Abstract 15248: Tachycardia-Induced Incomplete Relaxation and Left Ventricular Volume Loss in Concentric Hypertrophy
Background: Concentric LV hypertrophy (LVH) is a precursor to heart failure with normal ejection fraction. We have shown that when isolated human LV myocardium from patients with LVH is electrically stimulated at rates typical for tachycardia, incomplete relaxation (IR) develops. This is due to reduced sarcolemmal calcium extrusion reserve. IR should translate clinically into a more pronounced reduction in LV end-diastolic volume (LVEDV) during tachycardia in patients with LVH.
Methods: LV parameters including dimensions and volumetric measurements were obtained at increasing heart rates during dobutamine stress echocardiography in 48 patients, with LVH (n=26) and without LVH (n=22). None of the patients had evidence of myocardial ischemia during dobutamine stress.
Results: With an increase in heart rate of 50 bpm patients with LVH had a more pronounced decrease in LVEDV than those without LVH (non-LVH: -16±13 mL, LVH: -26±18 mL, p=0.02). We also found that the loss in LVEDV paralleled the degree of LVH. The associated decrease in stroke volume in patients with a moderate degree of LVH (septal wall: 14±1 mm) led to an inability to significantly increase cardiac output with tachycardia (baseline: 3.78±1.28 l/min, peak: 3.74±0.99 l/min, p=0.94). In stark contrast, patients without LVH nearly doubled their cardiac output (baseline: 2.34±0.65 l/min, peak: 4.40±2.56 l/min, p<0.01).

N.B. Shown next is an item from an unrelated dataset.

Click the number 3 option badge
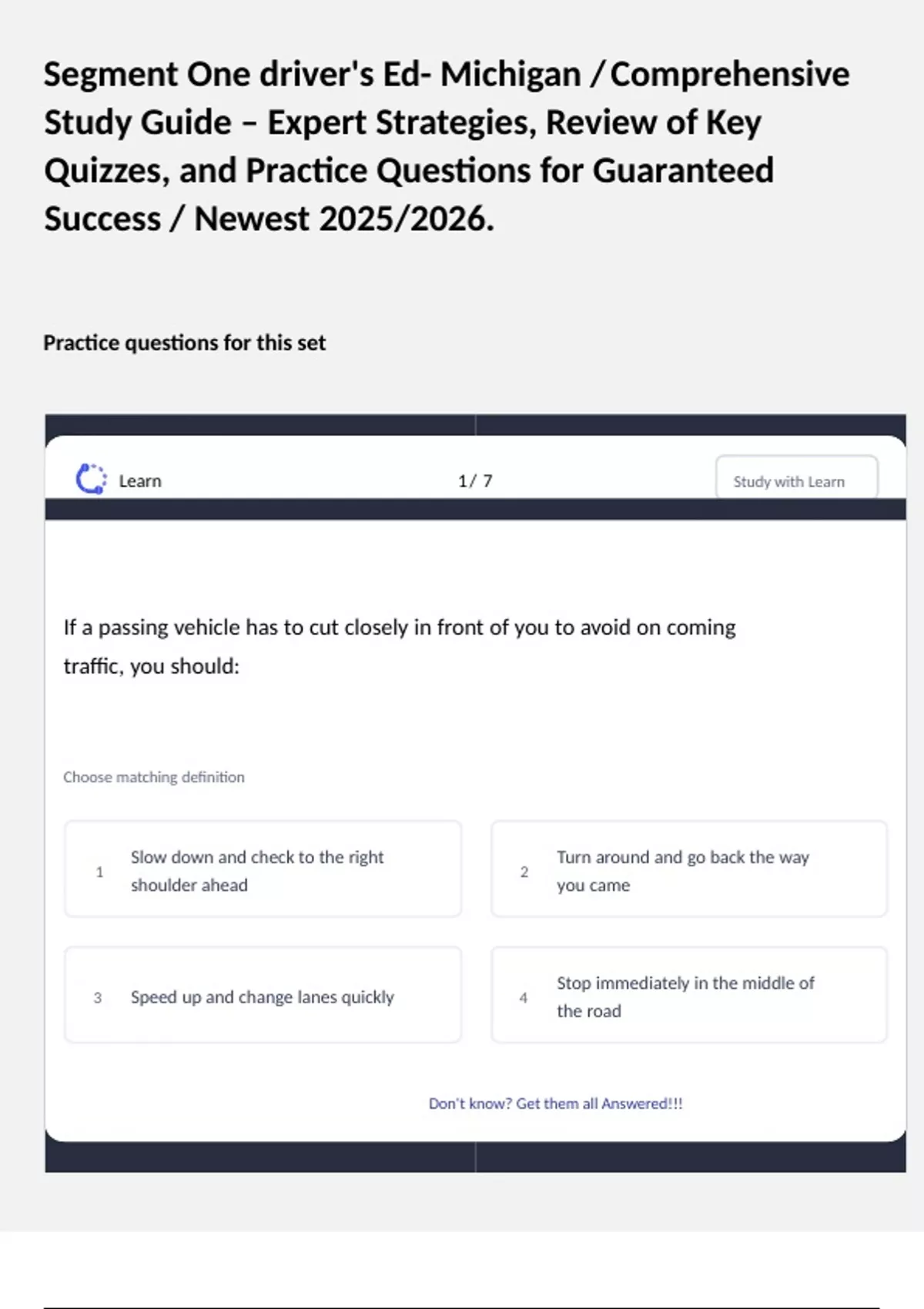This screenshot has height=1309, width=924. [x=98, y=998]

Conclusion: Patients with LVH display pronounced LV diastolic volume loss during dobutamine stress compared with non-LVH controls, consistent with tachycardia-induced incomplete relaxation. This volume loss prevents the normal increase in cardiac output with tachycardia. Thus, tachycardia-induced incomplete relaxation may play an important role in symptom development in patients with concentric hypertrophic remodeling.
- © 2011 by American Heart Association, Inc.